I forget the first article I read of Christopher Hitchens‘. It was most likely something he wrote in support of the war in Iraq right around 2003 or so, when I was doing – even by my own standards – a bit more political reading than might be healthy. It was not long before I discovered that Hitchens was, among other things, a pretty staunch atheist, and has since been labeled as being a standard-bearer in what is known as the New Atheist movement. I read one of his books on atheism and was turned off by it on a number of fronts, none of which I care to discuss here, as every time I stray into the grounds of sex, religion or politics, I seem to earn myself at least one more letter politely requesting to unsubscribe from National Underwriter.
The reason why I am mentioning Hitchens (or “Hitch,” as his friends and fans call him) at all is because he is currently experiencing advanced esophogeal cancer and is likely to die soon. In a recent New York Times article, we can see a man who not only is showing the physical signs of a mortal battle with cancer, but a man who is also racing against the clock to produce as much of his life’s work as he possibly can before it is too late.
I found Hitchen’s late-stage life and how he has prioritized it to be fascinating. When I stayed with my father during the week or so he was in hospice last April, I was given a remarkable booklet entitled Gone From My Sight: The Dying Experience, which described the kinds of details about dying we never are told by anybody until we are at somebody’s deathbed.
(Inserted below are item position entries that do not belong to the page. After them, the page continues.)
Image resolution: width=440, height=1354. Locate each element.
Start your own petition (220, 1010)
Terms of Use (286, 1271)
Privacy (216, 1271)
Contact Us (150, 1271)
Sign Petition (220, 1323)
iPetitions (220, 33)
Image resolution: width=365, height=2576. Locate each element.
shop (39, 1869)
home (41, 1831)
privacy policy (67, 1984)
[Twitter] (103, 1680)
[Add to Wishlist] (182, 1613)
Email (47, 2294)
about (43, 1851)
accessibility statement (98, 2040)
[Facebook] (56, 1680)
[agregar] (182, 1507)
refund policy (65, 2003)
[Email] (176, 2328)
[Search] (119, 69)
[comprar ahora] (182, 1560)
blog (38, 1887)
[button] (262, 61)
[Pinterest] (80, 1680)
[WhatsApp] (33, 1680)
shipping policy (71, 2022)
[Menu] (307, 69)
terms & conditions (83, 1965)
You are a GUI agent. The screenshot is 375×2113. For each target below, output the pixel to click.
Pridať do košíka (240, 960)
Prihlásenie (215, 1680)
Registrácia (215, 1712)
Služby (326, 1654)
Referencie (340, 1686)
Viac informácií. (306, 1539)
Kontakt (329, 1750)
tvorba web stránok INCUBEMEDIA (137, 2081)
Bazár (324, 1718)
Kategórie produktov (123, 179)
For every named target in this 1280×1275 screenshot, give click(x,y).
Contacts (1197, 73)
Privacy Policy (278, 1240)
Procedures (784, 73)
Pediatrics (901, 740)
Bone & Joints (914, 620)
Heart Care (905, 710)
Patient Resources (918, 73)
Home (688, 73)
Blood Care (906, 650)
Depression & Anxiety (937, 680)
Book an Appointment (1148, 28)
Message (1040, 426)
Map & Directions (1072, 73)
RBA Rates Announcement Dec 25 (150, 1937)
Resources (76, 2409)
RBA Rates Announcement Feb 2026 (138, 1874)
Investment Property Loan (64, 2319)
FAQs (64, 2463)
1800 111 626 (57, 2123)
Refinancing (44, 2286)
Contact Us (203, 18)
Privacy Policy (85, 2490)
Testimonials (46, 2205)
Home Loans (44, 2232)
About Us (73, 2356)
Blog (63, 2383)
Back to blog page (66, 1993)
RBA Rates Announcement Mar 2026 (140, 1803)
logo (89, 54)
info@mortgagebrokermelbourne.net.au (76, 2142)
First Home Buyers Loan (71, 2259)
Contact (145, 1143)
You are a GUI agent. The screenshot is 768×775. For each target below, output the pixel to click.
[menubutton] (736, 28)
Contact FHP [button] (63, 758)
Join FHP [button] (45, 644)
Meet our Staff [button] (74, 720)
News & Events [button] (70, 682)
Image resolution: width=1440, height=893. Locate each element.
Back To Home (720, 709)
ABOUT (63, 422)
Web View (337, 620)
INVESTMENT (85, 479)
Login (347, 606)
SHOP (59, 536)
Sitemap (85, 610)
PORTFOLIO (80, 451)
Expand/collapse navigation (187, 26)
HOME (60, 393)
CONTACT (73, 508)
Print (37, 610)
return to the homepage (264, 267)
The booklet not only describes the process of dying itself, and how the body gives up in degrees, but it went alongside the messages given to me from the hospice itself: that as my father, and patients like him grew less and less responsive, it was because he simply needed his body less than before. With each passing moment, we was that much more ready to take a step from this world to the next, and so, they explained, he responded to us in the room less and less and less until finally he was no longer there at all. That is why people with terminal illness often lose interest in things like the daily news, even if they themselves don’t quite know why. That Hitchens is trying to bang out one more book says much about how much life he has left; that he feels such a different sense of urgency about it says even more about how little he has left. It is a moment we will all reach.